There’s an element of nostalgia in looking back at Casino with rose-tinted glasses. Recalling a Vegas now long-gone; the smaller venues run out of town by the big boys and online poker tournaments changing the landscape of the clientele, Scorsese’s film has aged well as a time capsule of an equally glorious and dark era in Vegas’ history.
Ginger McKenna embodies that perfectly. In her relentless pursuit of winning (be that riches, lifestyle, reputation) she’s increasingly susceptible to losing. And like the unpredictable nature of gambling, she takes chances that see her both fly and fall; the glamour juxtaposed with the grim reality of her paranoid narcissism.
It’s little wonder Stone received a Best Actress nomination for a role that, at the time of release, Roger Ebert called her “best”. Stone recalls the film arriving at a point in her career when everything just clicked for her, not least the inspirational opportunity to work with Robert De Niro and Scorsese. She told The Guardian that watching the film reminds her that she’s not “deluding” herself and that “I really can do it”.
She says, “I got up to bat with my dream people, the one actor that all my career I strived to work with, that was the apex for me… and then Marty… And then to get the pat on your back from your peers [Oscar nomination] is always pretty great. You know, you don’t get a lot of that.”
Outside of the film’s violence, it is Ginger’s angry eruptions that often stand out, in particular during the unforgettable scene in which she trashes her own driveway and uses a pair of hapless cops as a shield to get belongings from her home.
With Casino arriving in 1995, Stone put a stop to the string of erotic thrillers she’d appeared in during the early 1990s. However, she appears in a love scene in which she has some angry sex with Joe Pesci’s lunatic gangster. Unlike the previous eroticism we’ve seen from the actress, in Scorsese’s film her sexiness comes not from the act of lovemaking but the twinkle of a diamond necklace and the throw of a pair of dice at the craps table.
It wasn’t until Casino that Hollywood really took Sharon Stone seriously. Until then she was a B-movie darling or A-film totty willing to take her clothes off on camera.
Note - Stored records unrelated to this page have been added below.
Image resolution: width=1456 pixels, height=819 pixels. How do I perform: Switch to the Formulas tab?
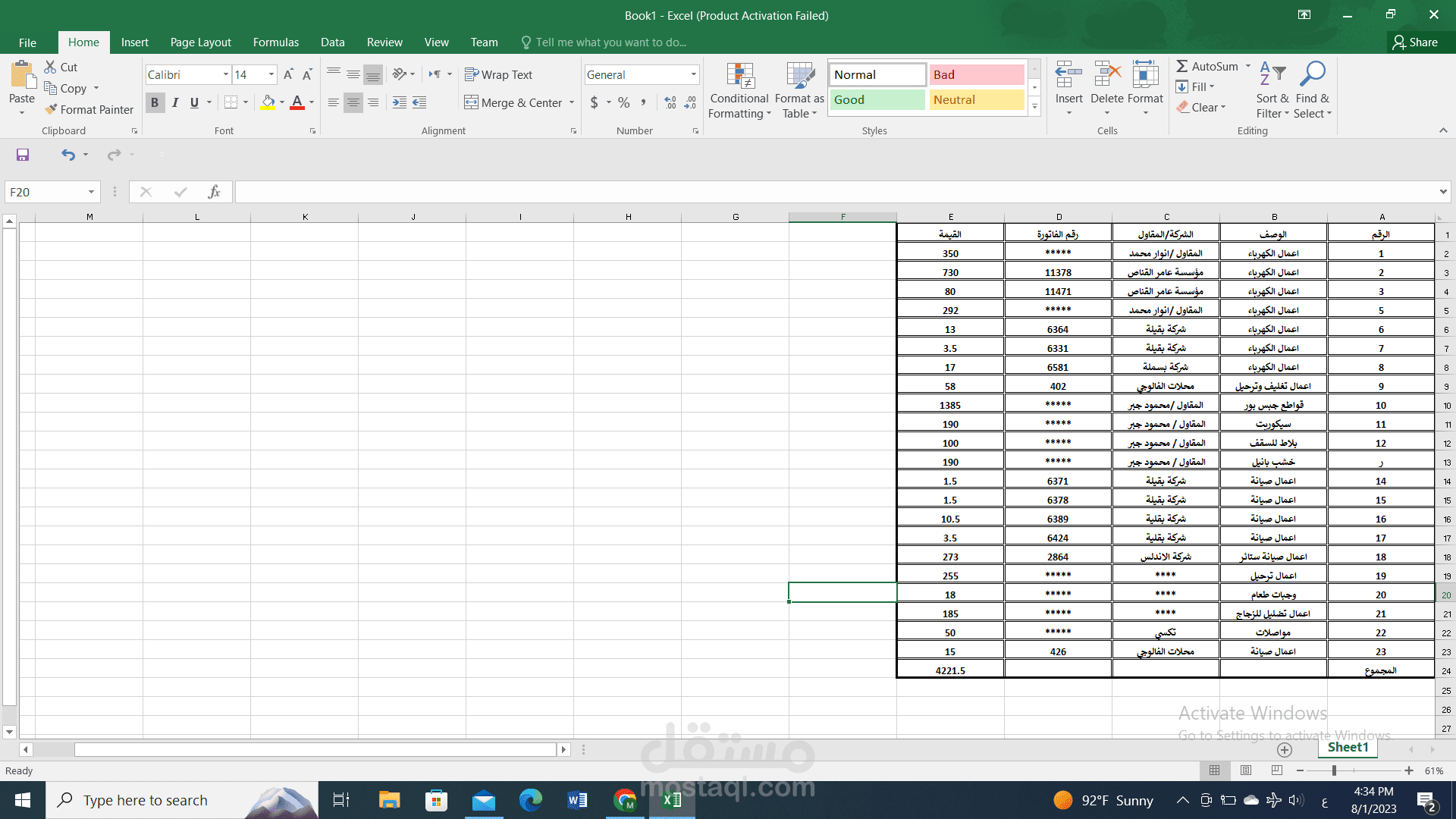[275, 42]
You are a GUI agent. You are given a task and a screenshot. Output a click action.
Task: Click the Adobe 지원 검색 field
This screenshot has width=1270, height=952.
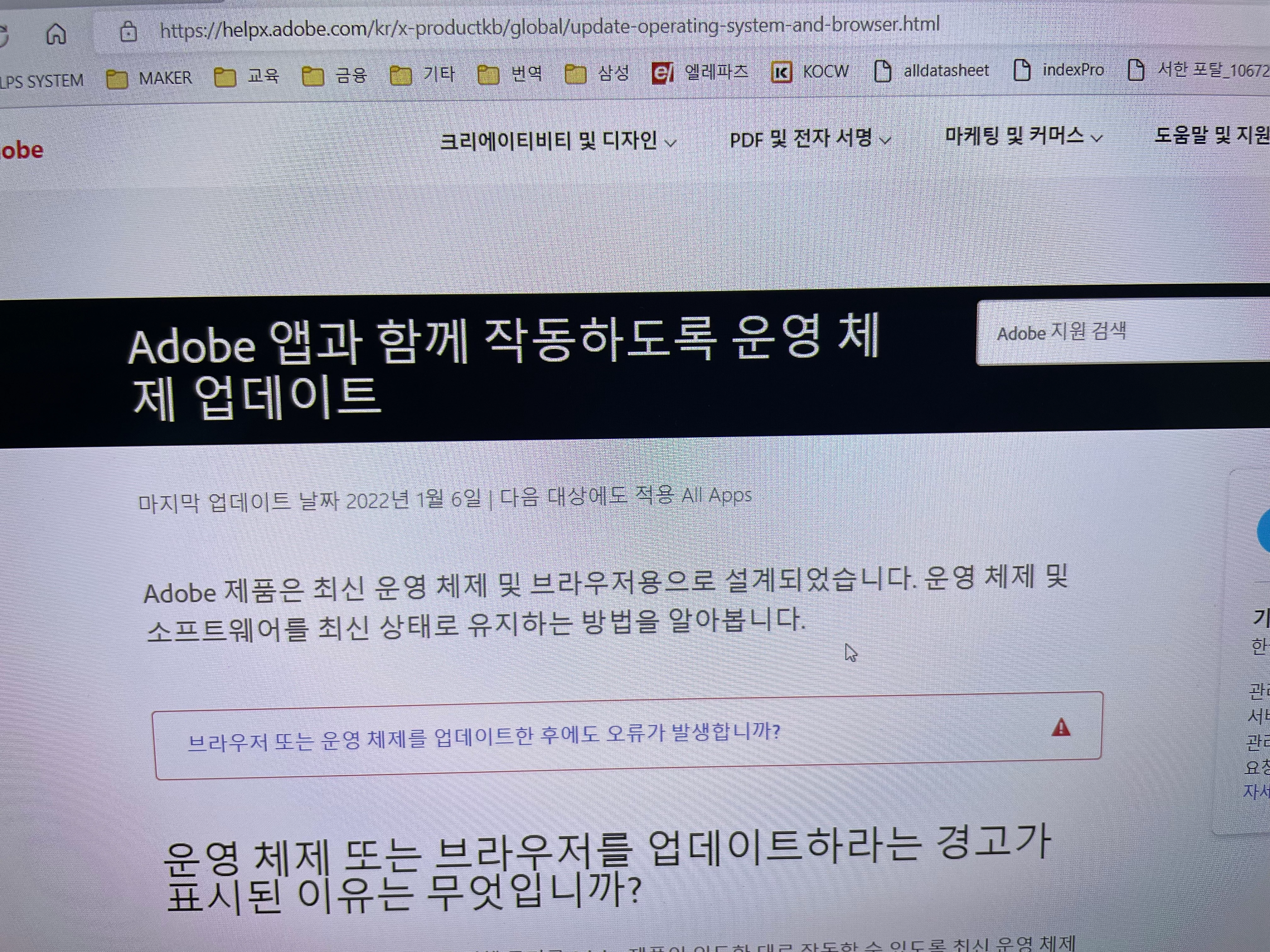(x=1119, y=332)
She turned heads for her fierceness in Basic Instinct but it was largely her exploits in the bedroom (and the police interrogation room) that won her fans. Scorsese found a performance in her that showcased startling efficiency navigating the light and dark shades of a woman living life in the fast lane without a brake.
Basic Instinct
Basic Instinct is now legendary for its groundbreaking depictions of sexuality in a mainstream Hollywood film. Featuring one of the most talked about scenes in film history, it redefined the erotic thriller genre and influenced those that followed in the 1990s.
Sharon Stone is Catherine Tramell, a stunning, enigmatic novelist with a talent for seduction and a history of relationships that end in death. The demise of a former rock star sends a cop on the hunt for the killer and he begins to suspect Tramell is his prime suspect.
Basic Instinct begins with a sex scene between an unknown blonde woman and a rock star named Johnny Boz. The woman sits astride the man. She’s in control. She accentuates this dominance by unveiling a silk scarf from under a pillow, tying the man’s hands to the headboard. As both appear to reach orgasm, she leans back, picking up a secreted ice pick. She then violently stabs the man many times in a frenzied and manic attack.
The sexiest scenes in Basic Instinct occur when the sadomasochism is used as a dramatic backdrop. As Michael Douglas’ detective grows more deeply infatuated by Catherine Tramell, the pair enjoy a passionate romp in bed fuelled by cocaine.